Background: 4-Methylumbelliferone (4-MU), a hyaluronan (HA) synthesis inhibitor, has antitumor activity in cancer cells. However, few studies have focused on its effects on ovarian cancer. The aim of this study was to investigate the effects of 4-MU on ovarian cancer and to elucidate its mechanism of action. Methods: The HRA human ovarian serous adenocarcinoma cell line was used in this study. The effects of 4-MU on cell proliferation, migration, and invasion were determined by using in vitro assays as well as an in vivo rat peritoneal carcinomatosis model. The expression of HA synthase (HAS), CD44 HA receptor, vascular endothelial growth factor (VEGF), and thymidine phosphorylase (TP) mRNA in HRA cells was analyzed by quantitative reverse transcriptase-polymerase chain reaction (qRT-PCR).

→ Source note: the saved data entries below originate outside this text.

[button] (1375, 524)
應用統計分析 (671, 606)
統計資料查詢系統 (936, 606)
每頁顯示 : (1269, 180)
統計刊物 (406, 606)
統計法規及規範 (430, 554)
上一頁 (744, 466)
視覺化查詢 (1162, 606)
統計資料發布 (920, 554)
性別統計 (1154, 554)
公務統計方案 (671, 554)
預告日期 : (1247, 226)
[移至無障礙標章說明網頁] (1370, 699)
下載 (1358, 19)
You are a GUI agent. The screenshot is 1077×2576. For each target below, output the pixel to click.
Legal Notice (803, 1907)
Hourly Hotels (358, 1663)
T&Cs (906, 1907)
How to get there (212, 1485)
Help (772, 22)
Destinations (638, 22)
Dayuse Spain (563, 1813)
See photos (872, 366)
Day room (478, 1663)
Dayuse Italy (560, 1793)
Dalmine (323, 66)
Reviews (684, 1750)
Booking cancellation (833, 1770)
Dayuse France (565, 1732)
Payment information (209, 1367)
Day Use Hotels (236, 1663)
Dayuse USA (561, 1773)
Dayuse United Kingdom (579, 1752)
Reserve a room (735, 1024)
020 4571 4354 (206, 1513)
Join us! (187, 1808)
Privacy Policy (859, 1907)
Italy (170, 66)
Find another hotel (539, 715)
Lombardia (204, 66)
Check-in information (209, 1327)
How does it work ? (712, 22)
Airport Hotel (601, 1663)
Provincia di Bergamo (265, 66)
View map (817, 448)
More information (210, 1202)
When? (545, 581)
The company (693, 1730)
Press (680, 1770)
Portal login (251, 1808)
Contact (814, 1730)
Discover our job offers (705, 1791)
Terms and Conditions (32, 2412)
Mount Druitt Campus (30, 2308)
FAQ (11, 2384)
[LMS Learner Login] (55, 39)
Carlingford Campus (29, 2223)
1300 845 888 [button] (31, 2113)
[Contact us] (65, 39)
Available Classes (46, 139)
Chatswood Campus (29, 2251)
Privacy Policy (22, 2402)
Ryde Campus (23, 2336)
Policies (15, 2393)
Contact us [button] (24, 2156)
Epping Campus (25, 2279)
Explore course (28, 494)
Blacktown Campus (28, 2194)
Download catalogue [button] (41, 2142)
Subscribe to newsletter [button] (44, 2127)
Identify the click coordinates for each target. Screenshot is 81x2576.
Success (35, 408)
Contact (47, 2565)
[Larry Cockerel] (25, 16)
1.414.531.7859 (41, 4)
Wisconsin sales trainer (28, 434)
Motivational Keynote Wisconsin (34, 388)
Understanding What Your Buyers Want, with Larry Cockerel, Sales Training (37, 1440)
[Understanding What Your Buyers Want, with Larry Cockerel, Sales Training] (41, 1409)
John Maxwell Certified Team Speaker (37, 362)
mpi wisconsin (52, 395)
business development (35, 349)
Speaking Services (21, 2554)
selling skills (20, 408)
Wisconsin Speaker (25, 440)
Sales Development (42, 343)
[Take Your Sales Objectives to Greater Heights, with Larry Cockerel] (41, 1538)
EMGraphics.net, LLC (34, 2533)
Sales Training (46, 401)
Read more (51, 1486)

Results: 4-MU administration inhibited the growth of peritoneal tumors and significantly prolonged survival. In vitro experiments showed that 4-MU inhibited HRA cell proliferation in a dose-dependent manner, while it did not affect HRA cell invasion and migration. 4-MU significantly decreased TP mRNA expression in HRA cells. On the other hand, since HAS2, CD44, and VEGF endogenous mRNA expression levels were very low in HRA cells, it was impossible to evaluate the effect of 4-MU treatment. Conclusions: These results suggest that 4-MU exerts its antitumor effect on ovarian cancer through suppressing TP expression.